While Rhoades could be the most dazzling colorist and materialist (as is abundantly evident in
Black Pussy), it is really his conceptual vigor that frames and connects his oeuvre, and makes
him the ultimate artists’ artist, not only as someone who commands the respect of his peers,
but as an artist who redefined the arena in which art is possible, and tried to expand the
boundaries of this arena. The conditions under which art is made, shown, and consumed were
sources of enormous interest for Rhoades, and it is his continuous assault on these conditions
and rules that made his work so challenging and fascinating. For Rhoades, the creative process
demanded ultimate freedom. His work could be dangerous, overwhelming, politically incorrect,
obnoxious, or utterly sublime. Rules and conventions were materials for Rhoades, and he
subverted them not out of bratty adolescent impulses, but because he understood them to
be safety nets in the art-making process, and knew that, once these were removed, there lay a
whole new set of challenges for the artist and his audience.
Rhoades’ work can be both physically and visually demanding, yet it is its intellectual challenges
which often prove most daunting. It takes a long time to see a Jason Rhoades’ work, as the
physical viewing and the production of meaning can be similarly arduous. For Rhoades, the
ideal audience would pick up bits and pieces of literal meaning from the multitude of real
world objects in his work, and enter into an investigative dialogue with the work in order to
unearth the sculpture’s metaphorical potential. His work exists on numerous levels, and only
through continuous engagement with the work do new levels reveal themselves. Whereas
traditional visual media can often be seen and judged instantaneously, Rhoades’ work functions
in time, much like a film, or the reading of a book. Time needs to be invested. Once this investment
is made, the returns can be enormously gratifying.

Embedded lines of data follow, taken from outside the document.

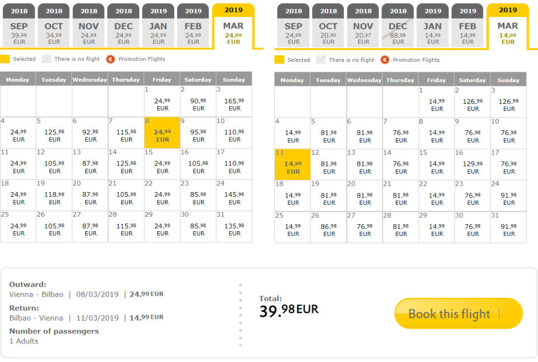538x362 pixels.
Task: Click the highlighted return date March 11
Action: tap(292, 165)
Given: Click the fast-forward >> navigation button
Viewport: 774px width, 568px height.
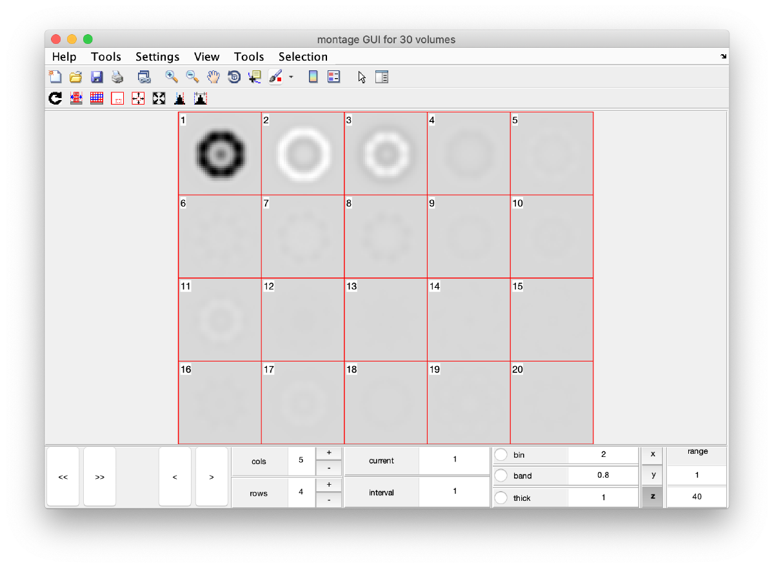Looking at the screenshot, I should pyautogui.click(x=99, y=476).
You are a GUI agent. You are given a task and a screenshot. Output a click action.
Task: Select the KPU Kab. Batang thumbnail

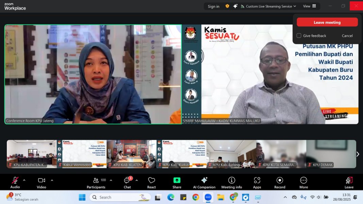tap(231, 154)
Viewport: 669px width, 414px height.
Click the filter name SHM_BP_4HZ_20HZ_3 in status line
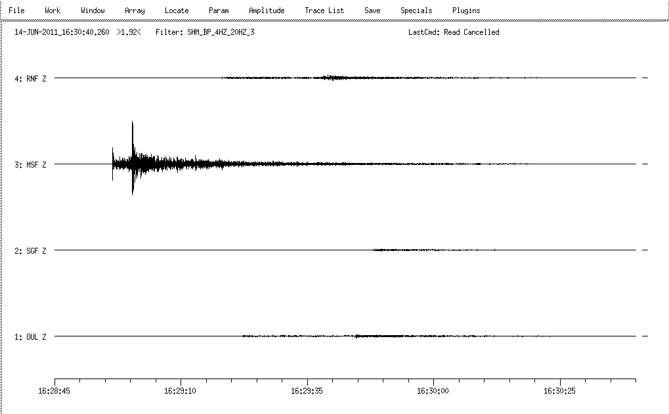point(216,32)
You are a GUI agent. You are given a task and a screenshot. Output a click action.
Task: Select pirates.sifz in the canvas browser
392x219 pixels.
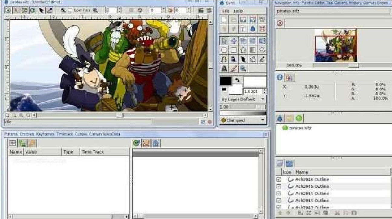[x=300, y=128]
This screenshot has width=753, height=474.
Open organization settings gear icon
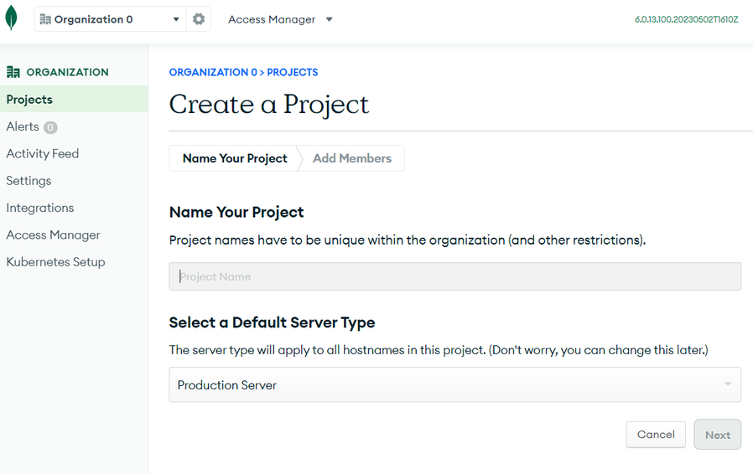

On a formal level, the work reveals great precision and beauty, and attests to the artist’s singular
aesthetic. Intellectually, a thorough investigation leads to themes that Rhoades investigated
again and again in his career: the conditions under which art is possible, the role of the artist, the
sources for creativity, the notion of abstraction, and our ultimate inability to fully understand
that abstraction. Control was of great importance to Rhoades. He not only tried to control the
actual space of the work, but also the imaginary space in his installations. Further, Rhoades’
work was extremely personal. He touched on ideas of consciousness, communication, power,
love, the creation of life, culture, religion, and thought itself, as filtered through his own
experiences, using the banal vocabulary of post-industrial consumer culture to open spaces
of dialogue with these enduring themes.